Every marketer fears negative brand reviews. With the development of AI-powered chat programs such as ChatGPT, Meta’s Llama 2, and Microsoft’s Copilot, marketers must be ready for the worst statements about their brand to be repeated as search query responses.
Large language models (LLMs) will eventually answer billions of search queries every day, thus every marketer must understand what these models believe about their brand.
More advanced marketers are beginning to track a new metric: every competent CMO knows their market share, but do they know their “share of model”? Measuring how each model sees your brand, compares it to rivals, and why recommends your items to buyers will become a critical job for any marketing team.
Here are three things you can do to guarantee that LLMs realize your brand’s uniqueness and why your product is worth considering.
First impressions last
Every AI researcher will advise you about expecting a model to act like a person. However, they are not required to sell vehicles, coffee, or credit cards to make a living.
The simplest way to understand the effects of an AI-everywhere future is to observe how customers act now. You frequently visit its website when you want to know if a brand is trustworthy or relevant. And, when every major language model begins to link to the open web to answer requests, they will do the same.
Even the most well-known brands will struggle to change (or even recognize) the historical training sets for the basic models that will eventually run most of the internet, from search queries to content playlists, product suggestions, and customer support. So, any piece of information you manage outside of that training set becomes an important opportunity to promote your business and products.
This is why evaluating creative assets is the first step for companies looking to track and optimize their model share. As search engine crawlers hunt for keywords and cues in your metadata, any item you’ve ever released online might inform a model’s reasoning for the next evaluation.
The only way to grasp what the model will think is to look at each piece of content from its perspective. Humans may like your Instagram Reels, but do they teach models that your vehicles are dependable? Those excellent long-form recipes on your website may boost your page rank, but do they appear too luxurious for an LLM’s taste?
Each model has its thinking process. Once you know how each model perceives those assets, you may optimize them to focus on the preferred perceptions. Consider it the most important focus group possible, with only four attendees: Gemini, Copilot, GPT4, and Llama.
When in doubt, Ask
If you want to go further into what the models have previously learned, all you have to do is ask them.
Prompting and comparing multiple models is similar to tracking brand sentiment across different audience segments. The advantage of LLMs is that they do not become bored in a focus group; you can encourage them often to build a baseline and then ask increasingly more complicated questions on audiences, marketplaces, and proof points.
The results may be stunning, as one popular airline discovered when our team showed that a model responsible for over 1 billion unique chats to date was sure they were best suited for retirees.
This technique, along with what you already know from examining how each model sees your brand, allows you to match the most successful content to each model, gradually optimizing your share of the model.
Optimise and observe
Good news for marketers: these models are ready to learn. The bad news is that kids never stop learning.

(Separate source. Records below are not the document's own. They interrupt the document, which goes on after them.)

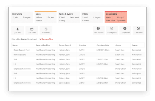Open the Tasks & Events tab
The height and width of the screenshot is (101, 155).
click(69, 17)
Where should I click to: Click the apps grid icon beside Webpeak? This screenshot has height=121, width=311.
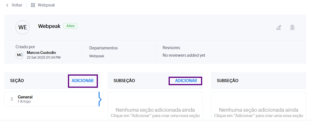point(33,5)
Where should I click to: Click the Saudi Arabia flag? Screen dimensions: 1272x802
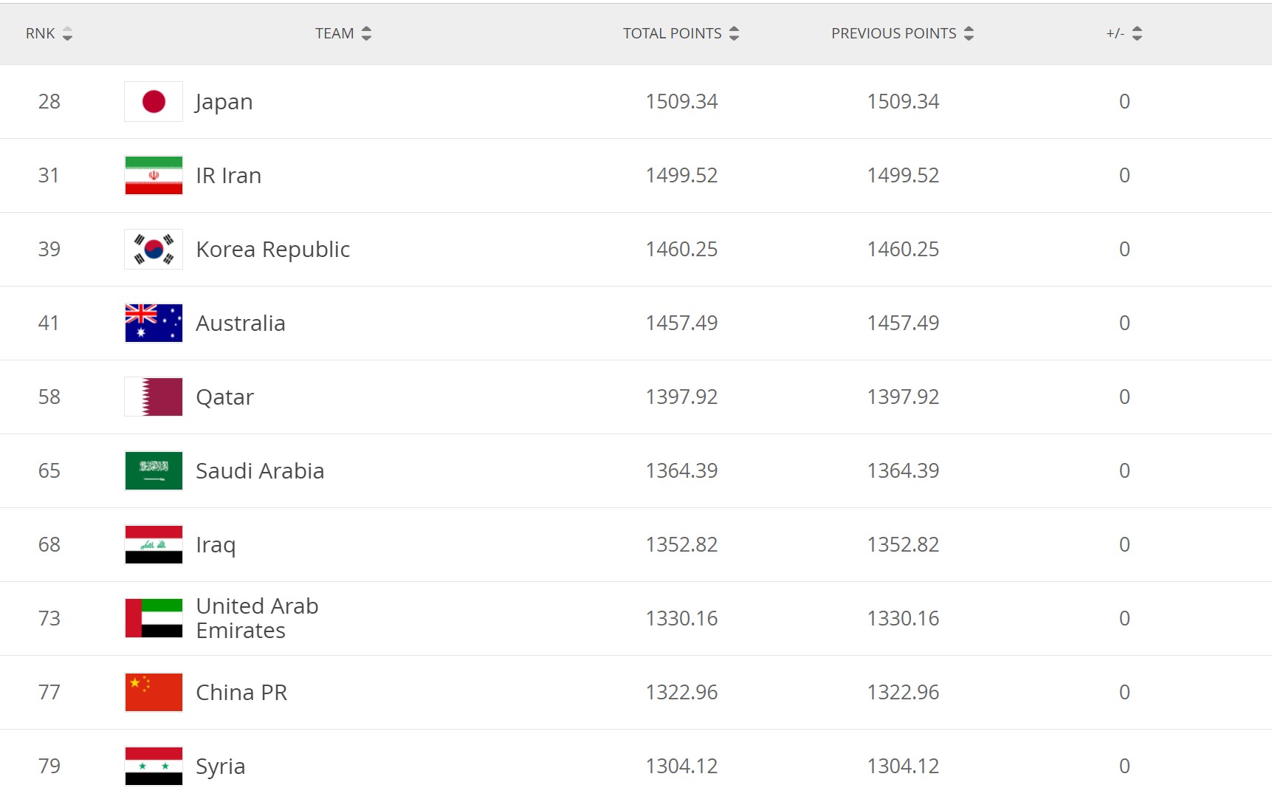pos(154,470)
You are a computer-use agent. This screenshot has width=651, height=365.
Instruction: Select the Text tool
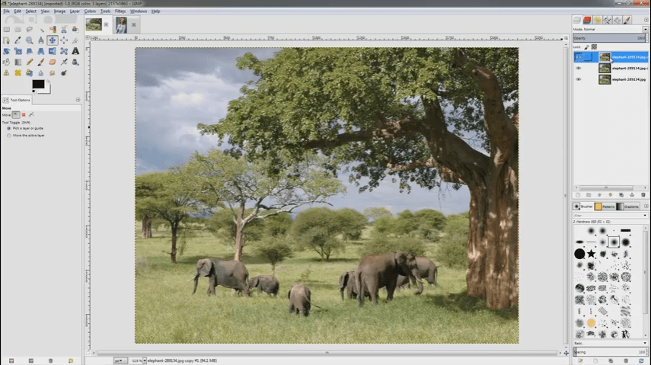coord(75,51)
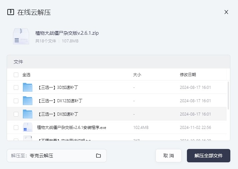
Task: Click the DX12加速补丁 folder icon
Action: 27,101
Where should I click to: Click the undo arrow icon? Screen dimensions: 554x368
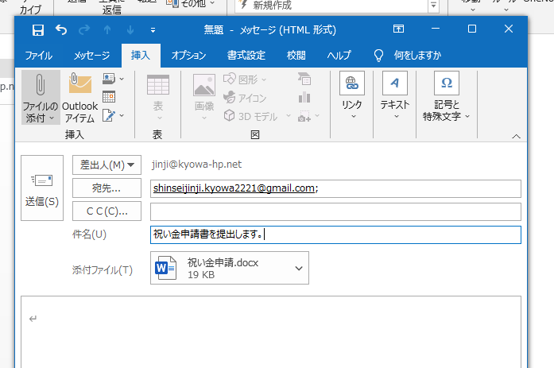click(x=62, y=30)
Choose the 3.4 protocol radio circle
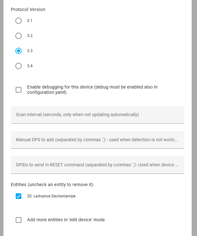 point(19,66)
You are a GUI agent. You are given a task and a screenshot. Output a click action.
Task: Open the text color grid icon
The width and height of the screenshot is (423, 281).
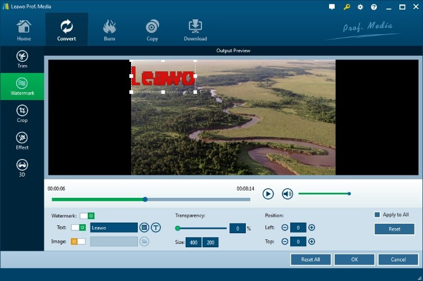pyautogui.click(x=144, y=228)
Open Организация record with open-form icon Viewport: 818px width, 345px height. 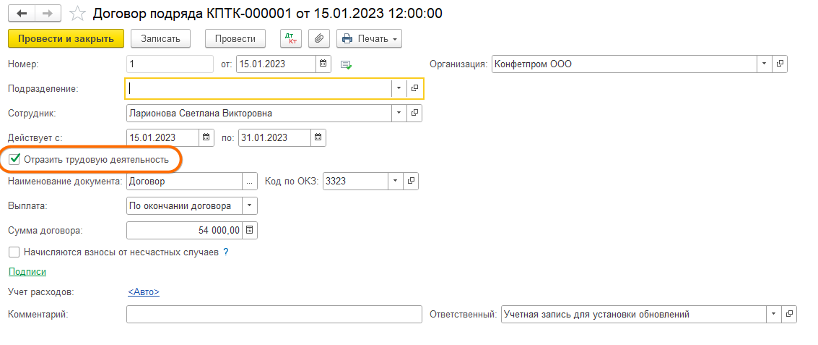coord(780,64)

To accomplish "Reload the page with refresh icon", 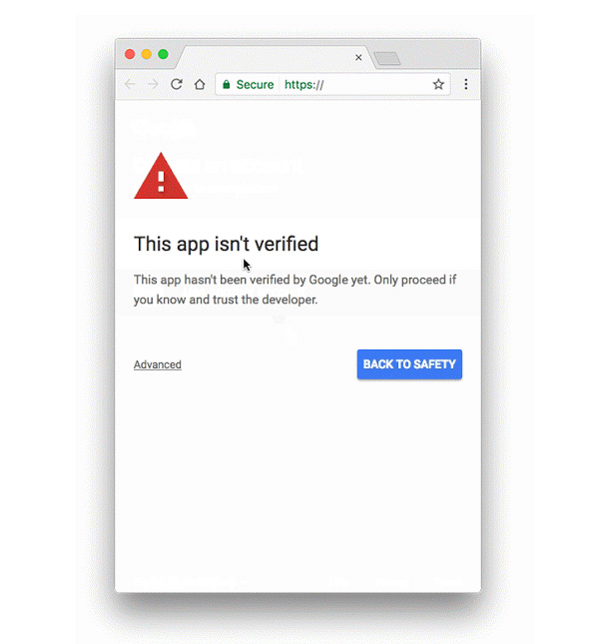I will 177,84.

Nothing in an AI-enabled world remains static, and marketers must realize that a new set of metrics monitoring model perception will be just as crucial as the net promoter score (a market research indicator based on a single survey question). It is critical to develop a share of model as a comparable indicator to the share of market or share of voice.
As the handful of models that will dominate become more distinctive over time, we need to constantly track their perception and optimize accordingly. Regularly analyzing their outputs will aid in the adjustment of creative briefs to increase model share and pinpoint the assets causing perception changes.
Regardless of how often you monitor your model share, it is obvious that models will determine your market share shortly. While many of the emerging best practices for optimizing generative AI performance begin with search, social will have the largest influence.
With Meta investing more in the Llama family of models and deploying AI-enabled experiences across millions of discussions in groups, marketers must understand the principles of an AI-everywhere future now, while the conversation is being dominated by a few LLMs.
If you don’t accept these models as new members of your target audience now, you might not have an audience at all tomorrow.